CuPy: https://github.com/cupy/cupy :

> CuPy is a NumPy/SciPy-compatible array library for GPU-accelerated computing with Python. CuPy acts as a drop-in replacement to run existing NumPy/SciPy code on NVIDIA CUDA or AMD ROCm platforms.

https://cupy.dev/ :

> CuPy is an open-source array library for GPU-accelerated computing with Python. CuPy utilizes CUDA Toolkit libraries including cuBLAS, cuRAND, cuSOLVER, cuSPARSE, cuFFT, cuDNN and NCCL to make full use of the GPU architecture.

> The figure shows CuPy speedup over NumPy. Most operations perform well on a GPU using CuPy out of the box. CuPy speeds up some operations more than 100X. Read the original benchmark article Single-GPU CuPy Speedups on the RAPIDS AI Medium blog

CuDF: https://github.com/rapidsai/cudf

CuML: https://github.com/rapidsai/cuml :

> cuML is a suite of libraries that implement machine learning algorithms and mathematical primitives functions that share compatible APIs with other RAPIDS projects.*

> cuML enables data scientists, researchers, and software engineers to run traditional tabular ML tasks on GPUs without going into the details of CUDA programming. In most cases, cuML's Python API matches the API from scikit-learn.

> For large datasets, these GPU-based implementations can complete 10-50x faster than their CPU equivalents.
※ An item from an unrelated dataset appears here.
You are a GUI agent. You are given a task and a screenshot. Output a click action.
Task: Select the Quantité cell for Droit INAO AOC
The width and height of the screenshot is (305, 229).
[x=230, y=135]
For details on performance, see the cuML Benchmarks Notebook.

FWICS there's now a ROCm version of CuPy, so it says CUDA (NVIDIA only) but also compiles for AMD. IDK whether there are plans to support Intel OneAPI, too.

What of the non-Arrow parts of other pandas-compatible and not pandas-compatible DataFrame libraries can be ported back to Pandas (and R)?